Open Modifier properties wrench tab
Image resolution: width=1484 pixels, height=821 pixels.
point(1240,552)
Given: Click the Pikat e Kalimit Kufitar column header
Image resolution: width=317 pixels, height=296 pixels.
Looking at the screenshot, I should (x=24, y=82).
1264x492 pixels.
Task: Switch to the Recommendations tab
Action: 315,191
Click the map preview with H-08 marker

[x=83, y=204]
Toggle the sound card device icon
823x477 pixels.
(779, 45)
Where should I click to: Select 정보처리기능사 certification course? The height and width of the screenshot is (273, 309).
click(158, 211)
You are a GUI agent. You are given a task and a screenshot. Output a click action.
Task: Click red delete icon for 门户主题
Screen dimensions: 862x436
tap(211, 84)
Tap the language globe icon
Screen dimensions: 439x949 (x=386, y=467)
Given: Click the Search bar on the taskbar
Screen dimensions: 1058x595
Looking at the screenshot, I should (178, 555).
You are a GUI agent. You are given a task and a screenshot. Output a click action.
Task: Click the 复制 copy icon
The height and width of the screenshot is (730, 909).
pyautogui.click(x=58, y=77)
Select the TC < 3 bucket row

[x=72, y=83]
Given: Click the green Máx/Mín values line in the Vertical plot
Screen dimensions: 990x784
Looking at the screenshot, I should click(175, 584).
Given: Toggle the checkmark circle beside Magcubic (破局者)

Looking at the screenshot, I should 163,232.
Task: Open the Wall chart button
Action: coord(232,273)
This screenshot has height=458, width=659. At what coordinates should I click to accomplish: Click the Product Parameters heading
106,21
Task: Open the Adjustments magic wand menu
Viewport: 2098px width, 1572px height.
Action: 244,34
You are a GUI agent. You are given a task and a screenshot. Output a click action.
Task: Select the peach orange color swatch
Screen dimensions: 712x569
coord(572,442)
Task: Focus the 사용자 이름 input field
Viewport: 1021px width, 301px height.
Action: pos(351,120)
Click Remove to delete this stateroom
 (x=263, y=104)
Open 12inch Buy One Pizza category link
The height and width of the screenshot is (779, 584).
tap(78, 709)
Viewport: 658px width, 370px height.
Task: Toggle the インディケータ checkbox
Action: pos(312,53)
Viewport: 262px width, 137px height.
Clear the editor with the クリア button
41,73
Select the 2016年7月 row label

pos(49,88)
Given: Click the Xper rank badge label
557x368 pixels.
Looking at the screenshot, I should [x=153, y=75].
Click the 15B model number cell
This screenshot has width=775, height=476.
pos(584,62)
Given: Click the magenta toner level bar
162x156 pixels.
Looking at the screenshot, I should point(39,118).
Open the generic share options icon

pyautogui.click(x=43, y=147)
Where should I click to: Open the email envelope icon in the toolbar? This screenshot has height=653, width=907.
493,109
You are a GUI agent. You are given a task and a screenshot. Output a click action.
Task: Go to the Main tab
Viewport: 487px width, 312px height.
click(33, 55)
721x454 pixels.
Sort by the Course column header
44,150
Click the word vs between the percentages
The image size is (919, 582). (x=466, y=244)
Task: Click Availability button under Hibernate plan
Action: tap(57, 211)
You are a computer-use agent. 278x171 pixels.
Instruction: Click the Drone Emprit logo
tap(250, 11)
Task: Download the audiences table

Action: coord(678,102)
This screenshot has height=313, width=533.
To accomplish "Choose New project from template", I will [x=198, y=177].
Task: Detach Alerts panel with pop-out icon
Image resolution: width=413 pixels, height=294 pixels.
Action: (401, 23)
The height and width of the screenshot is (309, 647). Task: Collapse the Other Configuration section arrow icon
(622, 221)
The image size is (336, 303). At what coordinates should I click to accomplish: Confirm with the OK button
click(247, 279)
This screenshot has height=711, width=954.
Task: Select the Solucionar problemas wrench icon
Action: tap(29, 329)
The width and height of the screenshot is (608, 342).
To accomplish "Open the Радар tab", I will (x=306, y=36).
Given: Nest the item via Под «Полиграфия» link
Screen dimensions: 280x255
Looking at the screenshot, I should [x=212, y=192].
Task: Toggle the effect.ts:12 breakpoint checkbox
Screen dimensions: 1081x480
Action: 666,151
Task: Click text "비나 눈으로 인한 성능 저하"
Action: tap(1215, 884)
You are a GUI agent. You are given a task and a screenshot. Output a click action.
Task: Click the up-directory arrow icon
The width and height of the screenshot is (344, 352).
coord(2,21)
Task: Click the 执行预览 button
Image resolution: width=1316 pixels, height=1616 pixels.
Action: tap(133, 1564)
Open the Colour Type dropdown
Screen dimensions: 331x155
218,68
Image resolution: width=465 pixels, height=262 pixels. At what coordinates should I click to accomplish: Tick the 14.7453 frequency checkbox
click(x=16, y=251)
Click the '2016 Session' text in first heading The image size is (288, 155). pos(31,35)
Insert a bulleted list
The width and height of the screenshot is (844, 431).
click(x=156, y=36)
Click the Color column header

• **ASSIGNMENT**:
The response should consist of all the entries, set down exactly.

• **SOLUTION TO THIS TASK**:
Open Modifier properties wrench tab
Image resolution: width=1484 pixels, height=821 pixels.
point(1240,552)
Given: Click the Pikat e Kalimit Kufitar column header
Image resolution: width=317 pixels, height=296 pixels.
Looking at the screenshot, I should (x=24, y=82).
1264x492 pixels.
Task: Switch to the Recommendations tab
Action: 315,191
Click the map preview with H-08 marker

[x=83, y=204]
Toggle the sound card device icon
823x477 pixels.
(779, 45)
Where should I click to: Select 정보처리기능사 certification course? The height and width of the screenshot is (273, 309).
click(158, 211)
You are a GUI agent. You are given a task and a screenshot. Output a click action.
Task: Click red delete icon for 门户主题
Screen dimensions: 862x436
tap(211, 84)
Tap the language globe icon
Screen dimensions: 439x949 (x=386, y=467)
Given: Click the Search bar on the taskbar
Screen dimensions: 1058x595
Looking at the screenshot, I should (178, 555).
You are a GUI agent. You are given a task and a screenshot. Output a click action.
Task: Click the 复制 copy icon
The height and width of the screenshot is (730, 909).
pyautogui.click(x=58, y=77)
Select the TC < 3 bucket row

[x=72, y=83]
Given: Click the green Máx/Mín values line in the Vertical plot
Screen dimensions: 990x784
Looking at the screenshot, I should click(175, 584).
Given: Toggle the checkmark circle beside Magcubic (破局者)

Looking at the screenshot, I should 163,232.
Task: Open the Wall chart button
Action: coord(232,273)
This screenshot has height=458, width=659. At what coordinates should I click to accomplish: Click the Product Parameters heading
106,21
Task: Open the Adjustments magic wand menu
Viewport: 2098px width, 1572px height.
Action: 244,34
You are a GUI agent. You are given a task and a screenshot. Output a click action.
Task: Select the peach orange color swatch
Screen dimensions: 712x569
coord(572,442)
Task: Focus the 사용자 이름 input field
Viewport: 1021px width, 301px height.
Action: pos(351,120)
Click Remove to delete this stateroom
 (x=263, y=104)
Open 12inch Buy One Pizza category link
The height and width of the screenshot is (779, 584).
tap(78, 709)
Viewport: 658px width, 370px height.
Task: Toggle the インディケータ checkbox
Action: pos(312,53)
Viewport: 262px width, 137px height.
Clear the editor with the クリア button
41,73
Select the 2016年7月 row label

pos(49,88)
Given: Click the Xper rank badge label
557x368 pixels.
Looking at the screenshot, I should [x=153, y=75].
Click the 15B model number cell
This screenshot has width=775, height=476.
pos(584,62)
Given: Click the magenta toner level bar
162x156 pixels.
Looking at the screenshot, I should point(39,118).
Open the generic share options icon

pyautogui.click(x=43, y=147)
Where should I click to: Open the email envelope icon in the toolbar? This screenshot has height=653, width=907.
493,109
You are a GUI agent. You are given a task and a screenshot. Output a click action.
Task: Go to the Main tab
Viewport: 487px width, 312px height.
click(33, 55)
721x454 pixels.
Sort by the Course column header
44,150
Click the word vs between the percentages
The image size is (919, 582). (x=466, y=244)
Task: Click Availability button under Hibernate plan
Action: tap(57, 211)
You are a computer-use agent. 278x171 pixels.
Instruction: Click the Drone Emprit logo
tap(250, 11)
Task: Download the audiences table

Action: coord(678,102)
This screenshot has height=313, width=533.
To accomplish "Choose New project from template", I will [x=198, y=177].
Task: Detach Alerts panel with pop-out icon
Image resolution: width=413 pixels, height=294 pixels.
Action: (401, 23)
The height and width of the screenshot is (309, 647). Task: Collapse the Other Configuration section arrow icon
(622, 221)
The image size is (336, 303). At what coordinates should I click to accomplish: Confirm with the OK button
click(247, 279)
This screenshot has height=711, width=954.
Task: Select the Solucionar problemas wrench icon
Action: tap(29, 329)
The width and height of the screenshot is (608, 342).
To accomplish "Open the Радар tab", I will (x=306, y=36).
Given: Nest the item via Под «Полиграфия» link
Screen dimensions: 280x255
Looking at the screenshot, I should [x=212, y=192].
Task: Toggle the effect.ts:12 breakpoint checkbox
Screen dimensions: 1081x480
Action: 666,151
Task: Click text "비나 눈으로 인한 성능 저하"
Action: tap(1215, 884)
You are a GUI agent. You are given a task and a screenshot. Output a click action.
Task: Click the up-directory arrow icon
The width and height of the screenshot is (344, 352).
coord(2,21)
Task: Click the 执行预览 button
Image resolution: width=1316 pixels, height=1616 pixels.
Action: tap(133, 1564)
Open the Colour Type dropdown
Screen dimensions: 331x155
218,68
Image resolution: width=465 pixels, height=262 pixels. At what coordinates should I click to accomplish: Tick the 14.7453 frequency checkbox
click(x=16, y=251)
Click the '2016 Session' text in first heading The image size is (288, 155). pos(31,35)
Insert a bulleted list
The width and height of the screenshot is (844, 431).
click(x=156, y=36)
Click the Color column header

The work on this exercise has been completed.